Americans also may not be familiar with the extent of China’s internet censorship regime. Cat photos and makeup tutorials may be permitted on Xiaohongshu, but searches for “Tiananmen Square” yield no results on historical events (TikTok gave me video of the “Tank Man”). Those equating Beijing’s internet policies to America’s — as broken as they may be — are in for a rude awakening. And they should recognize that their new Chinese friends participating in political discourse are at greater risk when a crackdown inevitably comes. Community guidelines are currently only in Mandarin.

RedNote’s US rise also comes amid increasingly heated tech rivalry. Incoming President Donald Trump is set to fill his cabinet with China hawks. Business leaders that once spoke on the importance of US-China ties have been silent. A rash of hacks from China, targeting telecom giants and even the Treasury Department, have put Washington on high alert about cyber-espionage plots. Animosity shows no signs of tempering. As Republican Senator Tom Cotton, a Trump ally representing Arkansas, recently warned: “If you get in the ring on China’s behalf, you should expect to be punched.”

Still, there are lessons for policymakers and the US tech sector from the TikTok refugees. Many of these young people have been blasted for their cavalier stance regarding data privacy risks, especially as users flood TikTok in its dying days offering to hand over their information to China. But it’s not that they’re naïve: Many who grew up online and in a post- Cambridge Analytica world feel resigned to a reality where participating in digital life means giving up enormous amounts of data to Big Tech, advertisers and authorities.

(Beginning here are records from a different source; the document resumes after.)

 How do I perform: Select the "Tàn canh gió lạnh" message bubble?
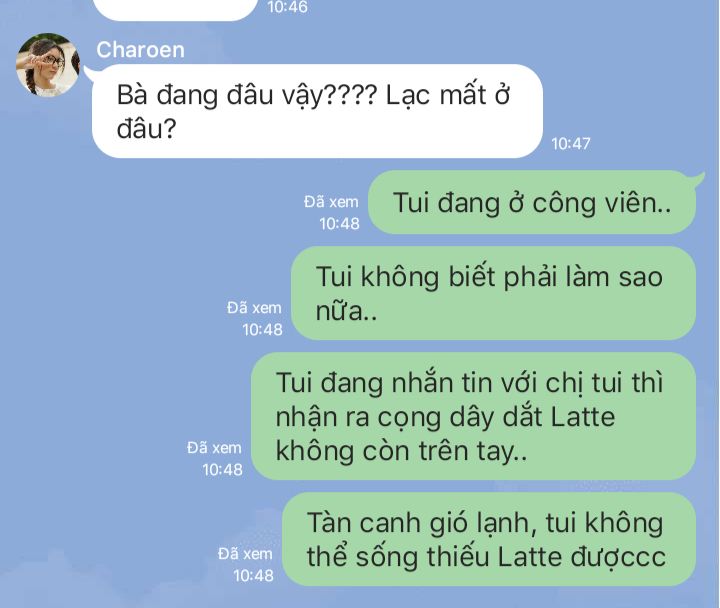489,540

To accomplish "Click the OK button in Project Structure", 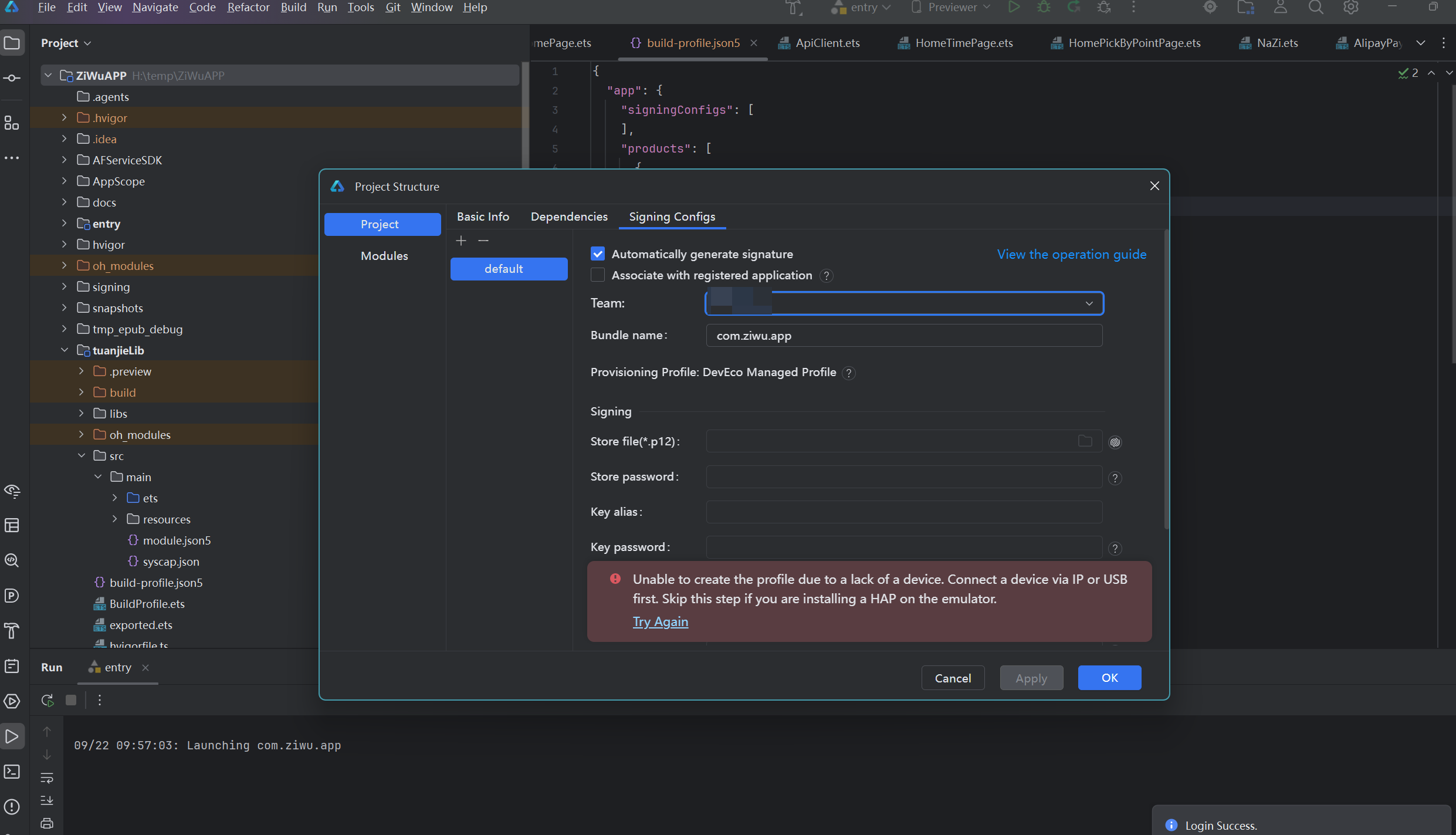I will [1109, 678].
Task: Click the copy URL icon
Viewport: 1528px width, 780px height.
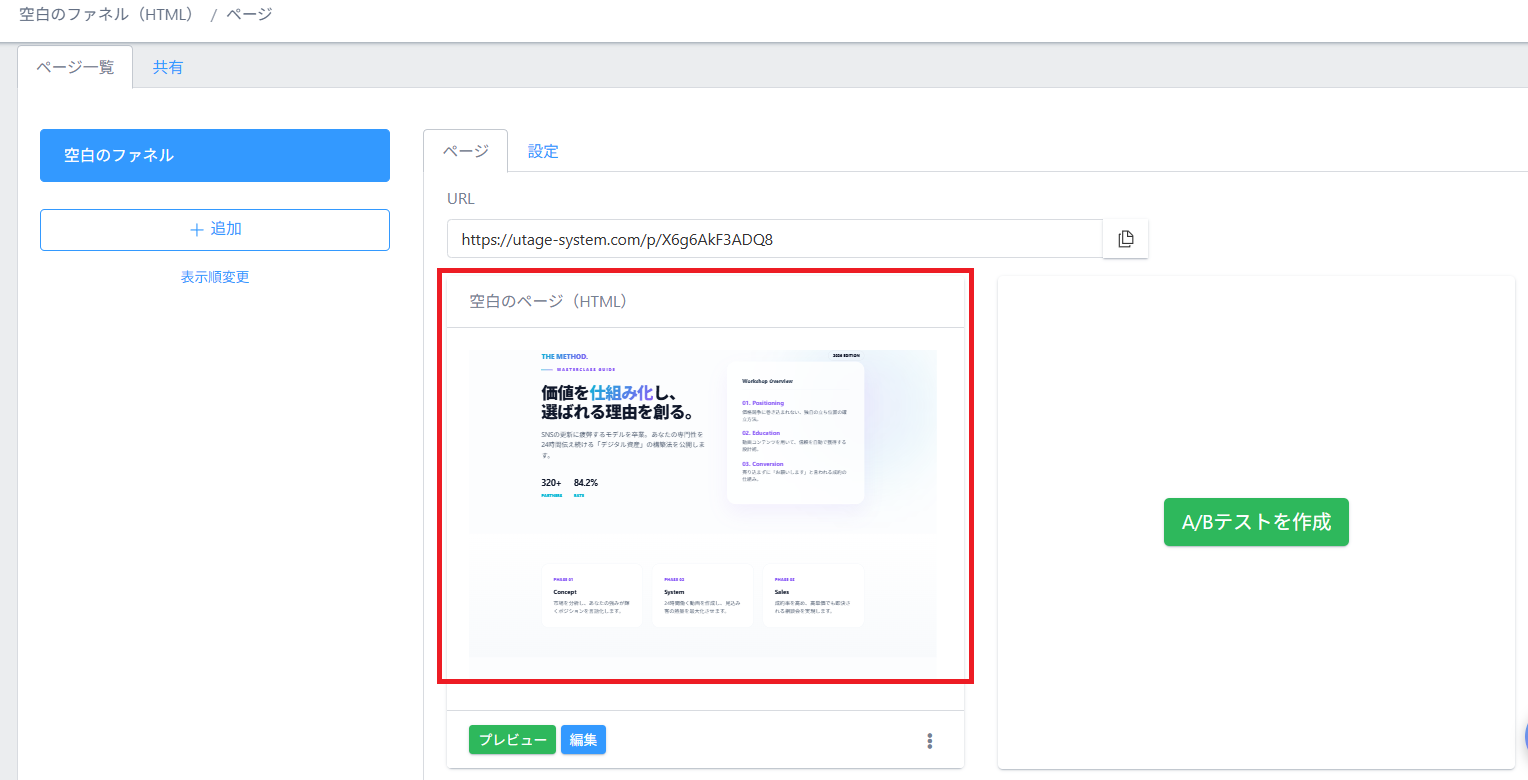Action: click(1125, 239)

They’re questioning why it has to be this way. Long before the memesabout connecting with “my Chinese spy,” there were memes about “my FBI agent” — flicking at the belief that the US government covertly surveils social media.

These migrants to Xiaohongshu recognize that their personal data is a currency for Silicon Valley. After myriad scandals involving US tech giants over the years, it’s striking that users would rather log onto platforms owned by foreign adversaries than freely hand their data to Mark Zuckerberg or Elon Musk. US lawmakers, meanwhile, should realize that their whack-a-mole regulatory moves for digital security and platform integrity are porous. It’s time to try another approach.